A whole host of tools have cropped up to address the shortcomings of chat for automation: n8n, Gumloop, make.com and many others. Their drag-and-drop UI based on flowchart-construction seems like a natural way to express and then automate workflows, but it can be fiddly and breaks down with data-intensive flows. As Erik Meijer put it:

Most workflow tools, like UIPath, Workato, and Azure Logic Apps, primarily use sequential composition with limited control flow and repetition validating our design choices. One complication in workflow tools is the need for a “language” of functions to manipulate data as it flows between actions. We replace this with pattern-matching to simplify and enhance the expressiveness of the base language without the need for an extra layer of ad-hoc functions

(I covered that paper in a video here.)

More importantly, when businesses do document their workflows, they rarely use flowcharts (or the more enterprise-y BPMN). They write SOPs (standard operating procedures) in natural language. SOPs are the grown-up versions of custom slash-commands written in markdown.

The pain of articulation

In a recent post titled “AI is a mirror”, I wrote:

The company that has a clear, pre-defined workflow that is even ready to be considered for agentification is extremely rare. They know they have inefficiencies. They feel the pain of manual, repetitive tasks. But they can’t articulate the precise sequence of steps, the decision points, and the logic that governs the work.

Ethan Mollick had already picked up on this theme. In a recent column, he spoke of the “garbage can” model of the organization and its processes:

One thing you learn studying (or working in) organizations is that they are all actually a bit of a mess. In fact, one classic organizational theory is actually called the Garbage Can Model. This views organizations as chaotic “garbage cans” where problems, solutions, and decision-makers are dumped in together, and decisions often happen when these elements collide randomly, rather than through a fully rational process… The Garbage Can represents a world where unwritten rules, bespoke knowledge, and complex and undocumented processes are critical. It is this situation that makes AI adoption in organizations difficult, because even though 43% of American workers have used AI at work, they are mostly doing it in informal ways, solving their own work problems. Scaling AI across the enterprise is hard because traditional automation requires clear rules and defined processes; the very things Garbage Can organizations lack.

+++++

- _Exercise instructions_
1. Write out everything in the excerpt on workflow automation from "The company that" down to "governs the work.".
2. According to the excerpt on workflow automation, what do businesses write when they document their workflows?
3. Carry on the excerpt on workflow automation from the point where it stops.

+++++

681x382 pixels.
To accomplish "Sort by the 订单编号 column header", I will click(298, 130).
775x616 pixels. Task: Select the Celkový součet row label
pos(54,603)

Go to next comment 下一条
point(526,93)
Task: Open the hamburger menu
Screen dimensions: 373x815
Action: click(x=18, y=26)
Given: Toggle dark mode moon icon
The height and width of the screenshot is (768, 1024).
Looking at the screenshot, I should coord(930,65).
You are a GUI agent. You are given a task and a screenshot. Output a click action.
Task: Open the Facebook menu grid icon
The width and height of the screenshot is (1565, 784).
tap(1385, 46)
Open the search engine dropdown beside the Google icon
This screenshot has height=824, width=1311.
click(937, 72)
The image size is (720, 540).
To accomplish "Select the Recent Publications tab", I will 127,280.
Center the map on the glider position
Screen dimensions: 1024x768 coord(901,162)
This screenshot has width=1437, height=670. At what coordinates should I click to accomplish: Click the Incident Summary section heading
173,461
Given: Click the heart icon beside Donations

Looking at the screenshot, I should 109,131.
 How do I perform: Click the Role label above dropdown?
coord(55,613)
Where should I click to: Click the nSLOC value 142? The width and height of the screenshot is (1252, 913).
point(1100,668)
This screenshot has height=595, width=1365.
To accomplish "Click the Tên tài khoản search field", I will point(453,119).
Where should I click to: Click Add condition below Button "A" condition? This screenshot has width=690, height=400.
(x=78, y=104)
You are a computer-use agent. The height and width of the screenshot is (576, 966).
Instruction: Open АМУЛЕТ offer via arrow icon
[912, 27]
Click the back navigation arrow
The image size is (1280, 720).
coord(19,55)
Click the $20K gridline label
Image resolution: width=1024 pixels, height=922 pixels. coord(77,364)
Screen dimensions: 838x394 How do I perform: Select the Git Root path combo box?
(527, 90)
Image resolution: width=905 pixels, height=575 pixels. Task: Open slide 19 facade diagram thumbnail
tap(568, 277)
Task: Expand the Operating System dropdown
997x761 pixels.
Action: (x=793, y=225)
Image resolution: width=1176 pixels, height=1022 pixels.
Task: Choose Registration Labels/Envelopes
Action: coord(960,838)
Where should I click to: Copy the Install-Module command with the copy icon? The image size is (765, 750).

+++++

- _Your written answers_
1.
The company that has a clear, pre-defined workflow that is even ready to be considered for agentification is extremely rare. They know they have inefficiencies. They feel the pain of manual, repetitive tasks. But they can’t articulate the precise sequence of steps, the decision points, and the logic that governs the work.

2. They write SOPs (standard operating procedures) in natural language.

3.
He goes on to apply the bitter-lesson mindset to applying AI to enterprise work:

The Bitter Lesson suggests we might soon ignore how companies produce outputs and focus only on the outputs themselves. Define what a good sales report or customer interaction looks like, then train AI to produce it. The AI will find its own paths through the organizational chaos; paths that might be more efficient, if more opaque, than the semi-official routes humans evolved.

(Emphasis mine.)

I agree, and this is why I think we must encode knowledge of “what good looks like” for the output of a process into a rigorous eval/benchmark.

The client company defines the task by creating this benchmark. It’s filled with input examples and the corresponding ideal outputs. The agent-building company’s only job is to build an agent that achieves a pre-agreed-upon score on this benchmark.

Note that raw model intelligence will not help with workflow articulation. As Casper put it:

Recently, both OpenAI and Google models were on par with gold medallists in the International Mathematical Olympiad 2025 (IMO). At the same time it’s still difficult to make AI agents work for relatively simple enterprise use cases. Why is there such a disparity in model performance between problem domains? Why are models so much better at complex maths tasks that only few humans can complete, while struggling at simple every day tasks done by most humans? It’s because the bottleneck isn’t in intelligence, but in human tasks: specifying intent and context engineering.

(Emphasis mine.)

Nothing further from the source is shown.